"C'est encore un sacrifice a faire, mes pauvres enfants, dit le comte
en les embrassant avec tendresse; votre maman a defendu a Blaise de
vous voir, soit chez lui, soit ailleurs; le pauvre garcon a promis
d'obeir; il m'a demande de lui venir en aide pour tenir sa promesse;
je le lui ai promis, quelque penible et douloureuse que me soit
cette contrainte. Je ne crois pas pouvoir mieux l'aider qu'en vous
communiquant cette resolution si penible. Je suis certain que ni toi,
ma bonne Helene, ni toi, mon pauvre Jules, vous ne chercherez a le
faire manquer a sa parole, et que vous n'augmenterez pas son chagrin
en l'obligeant a repousser les occasions de rapprochement que vous lui
offririez.
--Pauvre Blaise! pauvre Blaise! s'ecrierent Helene et Jules, les yeux
pleins de larmes. Vous avez raison, papa, ajouta Jules; nous ne devons
pas rendre son sacrifice plus douloureux en le forcant a nous fuir.

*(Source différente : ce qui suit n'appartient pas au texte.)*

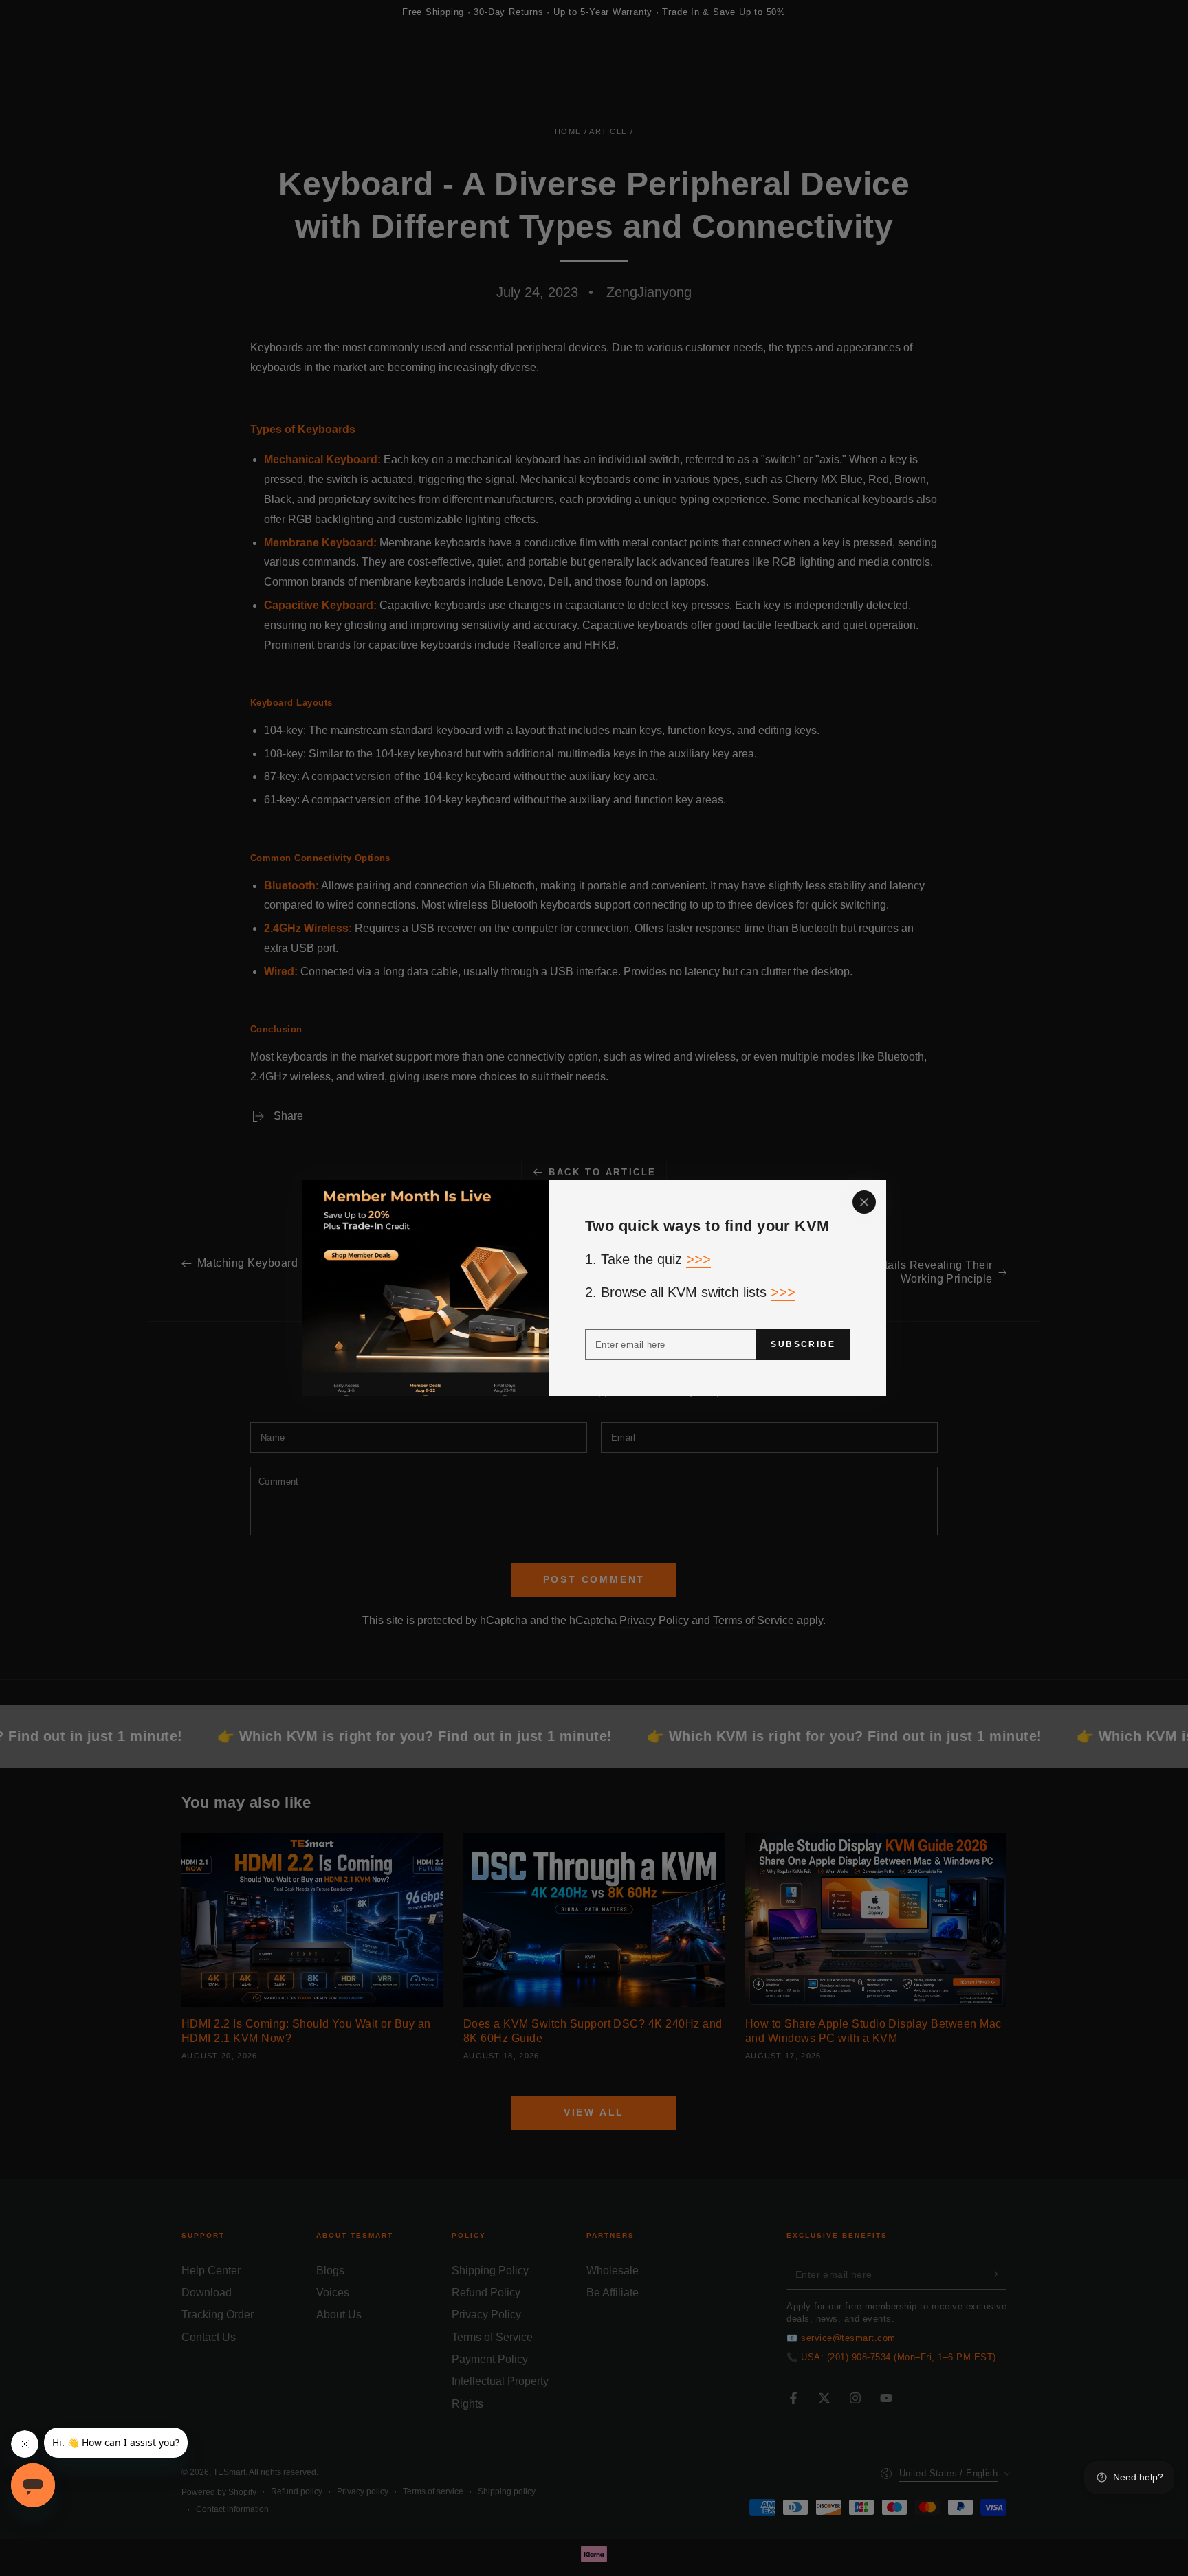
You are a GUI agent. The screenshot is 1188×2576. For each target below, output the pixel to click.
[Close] (864, 1202)
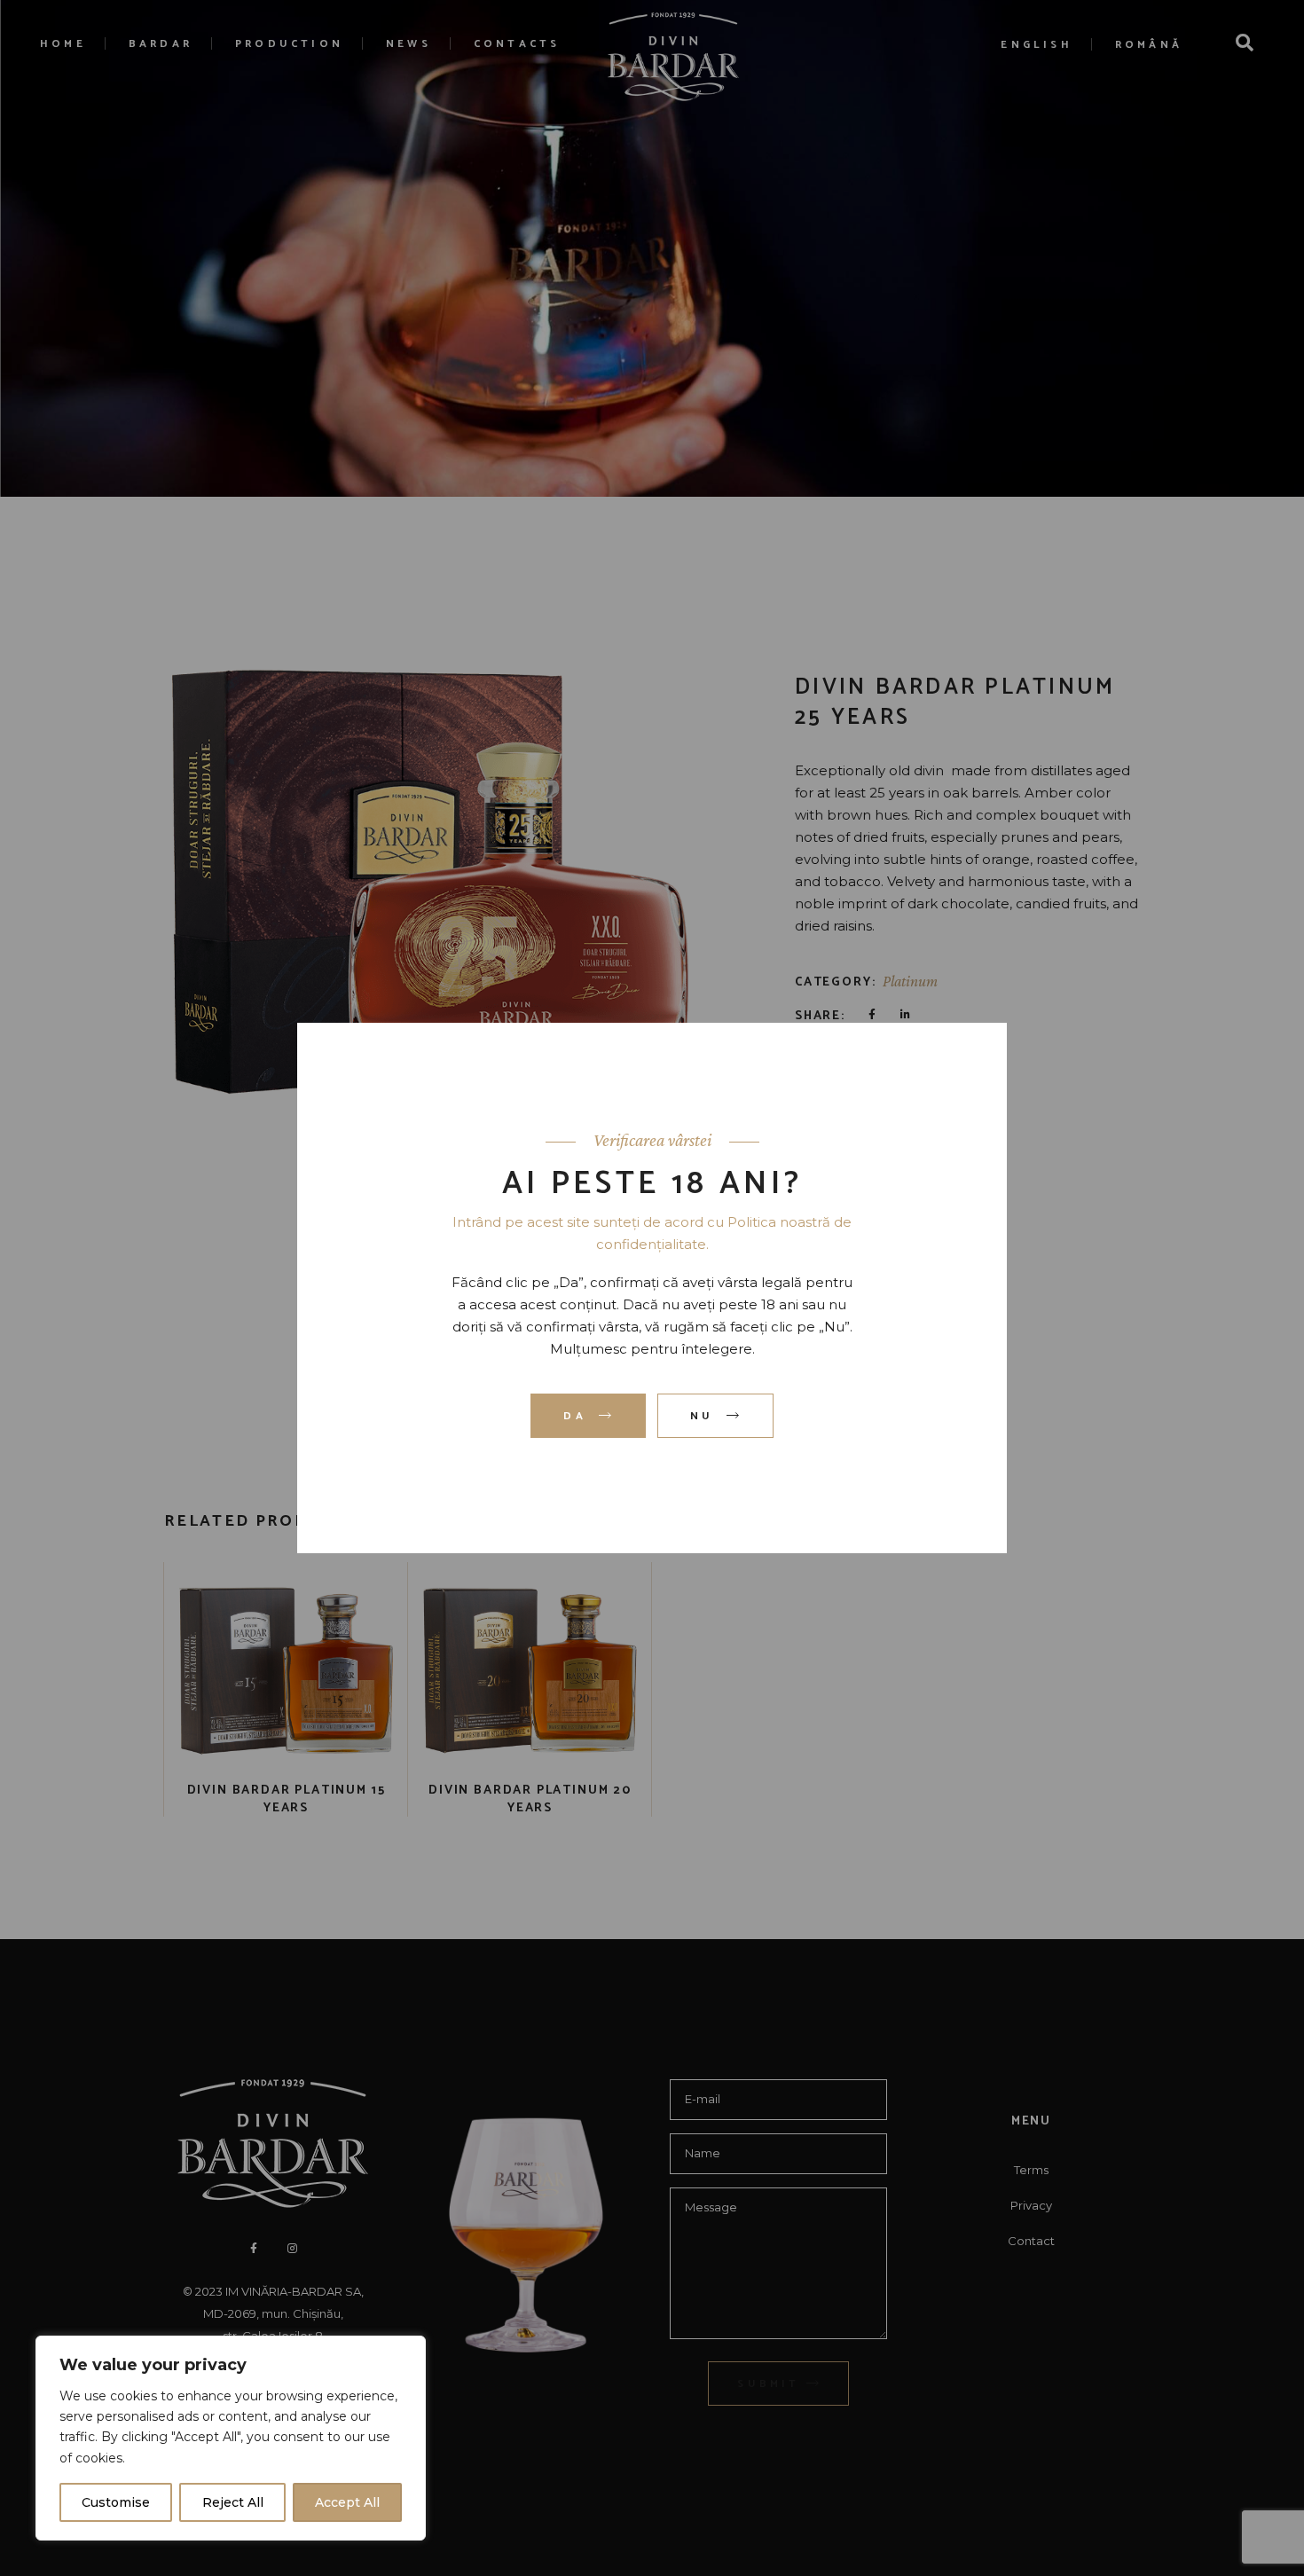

Nous eviterons de passer devant sa maison, et nous ne lui ferons meme
rien dire par vous, pour ne pas lui donner la tentation de repondre ou
le chagrin de ne pas repondre. Mais vous lui direz, papa, combien cet
effort m'est penible, avec quelle tristesse, quel regret je penserai a
lui, a nos bonnes conversations d'autrefois. Pauvre Blaise! il souffre
de cette separation injuste et cruelle. Je ne comprends pas comment
maman peut etre si injuste pour cet excellent garcon. Elle devrait
l'attirer, au lieu de le repousser; l'aimer, au lieu...
LE COMTE
Jules, Jules, respecte ta mere, mon enfant; conforme-toi a ses ordres
sans les juger, sans les blamer. Souviens-toi que nous-memes nous
avons partage ses preventions; qu'il y a peu de semaines encore je
defendais a Blaise l'entree du chateau; que c'est ta maladie qui a
tout change, et que, sans tes aveux, le pauvre garcon souffrirait
encore de l'opinion si fausse que j'avais de lui.
JULES
Oui, papa, tout cela par ma faute, par suite de mes mechancetes,
de mes calomnies contre ce bon Blaise. Je l'ai toujours estime et
respecte, parce que je l'ai connu des le commencement; mais je
l'ai perdu de reputation par jalousie et par la malveillance que
j'eprouvais contre tous ceux qui etaient bons. La pauvre Helene sait
ce que j'etais; c'est le remords qui m'a rendu malade, et je suis sur
que ce sont les prieres de mon cher Blaise qui ont change mon coeur...
et le votre, ajouta-t-il en embrassant tendrement son pere. N'est-il
pas vrai, papa, que nous sommes bien changes?